Goldman Sachs investment Banking Associate Salaries
Junior investment bankers and even mid-career-stage bankers may find that their compensation is a bit more stable year-to-year than managing directors who are used to robust seven-figure bonuses.
Associates and VPs in the top 25% will do just fine this year.
Bonus season is in full swing, but there isn’t a lot of excitement across Wall Street. While there are surely some exceptions, for the most part bonuses are either flat or down. Industry-wide bonuses are said by headhunters to be down an average of 10%.
That being said, big banks are feeling pressure to keep their associates and vice presidents happy. After all, private equity firms, better-performing hedge funds and Silicon Valley giants still want to lure away their best talent. For this reason, junior investment bankers and even mid-career-stage bankers may find that their compensation is a bit more stable year-to-year than that of managing directors who’ve become used to robust seven-figure bonuses.

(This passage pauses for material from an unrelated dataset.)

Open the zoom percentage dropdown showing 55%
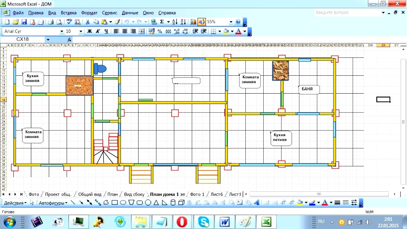 pyautogui.click(x=231, y=22)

Looking just at the top-quartile performers at bulge-bracket banks – Bank of America Merrill Lynch, Barclays, Citibank, Deutsche Bank, Credit Suisse, Goldman Sachs, JPMorgan Chase, Morgan Stanley and UBS – first- and second-year associates can expect their base salary plus bonus to add up to a figure in the $200k-$350 range, according to executive search firm Options Group.
Third-year associates at these banking behemoths who are in the top 25% among their peers can expect their total compensation to be in the ballpark of $275k-$450k, per Options Group.
Meanwhile, top-performing vice presidents at these financial institutions should expect their annual pay package, including their bonus, to hit a minimum of $375k, according to Options Group. However, depending on a range of variables, the cream of the crop at the VP level could attain total compensation around $925k, spitting distance from a cool million.
So while this won’t be a banner year for bankers’ compensation by any means, these figures indicate that VPs – and even associates – who avoid the chopping block by achieving top-tier performance will be just fine, thank you very much.